- Exercise aim -
Each line below should be repeated exactly as it stands.

- Material supplied -
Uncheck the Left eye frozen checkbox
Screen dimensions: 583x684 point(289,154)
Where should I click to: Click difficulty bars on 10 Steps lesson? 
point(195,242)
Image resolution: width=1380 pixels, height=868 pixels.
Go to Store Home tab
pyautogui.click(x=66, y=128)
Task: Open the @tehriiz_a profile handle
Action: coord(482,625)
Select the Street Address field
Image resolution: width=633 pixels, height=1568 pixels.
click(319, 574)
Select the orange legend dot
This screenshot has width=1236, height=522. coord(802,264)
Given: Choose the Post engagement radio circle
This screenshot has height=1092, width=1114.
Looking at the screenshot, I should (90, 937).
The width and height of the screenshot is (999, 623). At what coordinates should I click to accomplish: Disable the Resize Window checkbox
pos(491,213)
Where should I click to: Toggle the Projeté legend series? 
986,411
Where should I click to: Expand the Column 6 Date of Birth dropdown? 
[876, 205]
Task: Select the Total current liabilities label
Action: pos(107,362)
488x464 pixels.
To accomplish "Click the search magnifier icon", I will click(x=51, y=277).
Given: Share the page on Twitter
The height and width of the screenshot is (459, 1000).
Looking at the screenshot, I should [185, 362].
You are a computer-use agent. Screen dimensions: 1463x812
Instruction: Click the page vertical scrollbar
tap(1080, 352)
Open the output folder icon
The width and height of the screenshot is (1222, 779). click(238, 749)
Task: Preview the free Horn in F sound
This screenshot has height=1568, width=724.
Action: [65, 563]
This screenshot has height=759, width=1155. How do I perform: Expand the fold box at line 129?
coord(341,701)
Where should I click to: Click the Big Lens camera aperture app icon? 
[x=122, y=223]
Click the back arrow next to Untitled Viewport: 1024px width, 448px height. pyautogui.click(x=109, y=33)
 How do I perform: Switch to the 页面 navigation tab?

- Problem solution -
Uncheck the Left eye frozen checkbox
Screen dimensions: 583x684 point(289,154)
Where should I click to: Click difficulty bars on 10 Steps lesson? 
point(195,242)
Image resolution: width=1380 pixels, height=868 pixels.
Go to Store Home tab
pyautogui.click(x=66, y=128)
Task: Open the @tehriiz_a profile handle
Action: coord(482,625)
Select the Street Address field
Image resolution: width=633 pixels, height=1568 pixels.
click(319, 574)
Select the orange legend dot
This screenshot has width=1236, height=522. coord(802,264)
Given: Choose the Post engagement radio circle
This screenshot has height=1092, width=1114.
Looking at the screenshot, I should (90, 937).
The width and height of the screenshot is (999, 623). At what coordinates should I click to accomplish: Disable the Resize Window checkbox
pos(491,213)
Where should I click to: Toggle the Projeté legend series? 
986,411
Where should I click to: Expand the Column 6 Date of Birth dropdown? 
[876, 205]
Task: Select the Total current liabilities label
Action: pos(107,362)
488x464 pixels.
To accomplish "Click the search magnifier icon", I will click(x=51, y=277).
Given: Share the page on Twitter
The height and width of the screenshot is (459, 1000).
Looking at the screenshot, I should [185, 362].
You are a computer-use agent. Screen dimensions: 1463x812
Instruction: Click the page vertical scrollbar
tap(1080, 352)
Open the output folder icon
The width and height of the screenshot is (1222, 779). click(238, 749)
Task: Preview the free Horn in F sound
This screenshot has height=1568, width=724.
Action: [65, 563]
This screenshot has height=759, width=1155. How do I perform: Expand the fold box at line 129?
coord(341,701)
Where should I click to: Click the Big Lens camera aperture app icon? 
[x=122, y=223]
Click the back arrow next to Untitled Viewport: 1024px width, 448px height. pyautogui.click(x=109, y=33)
 How do I perform: Switch to the 页面 navigation tab?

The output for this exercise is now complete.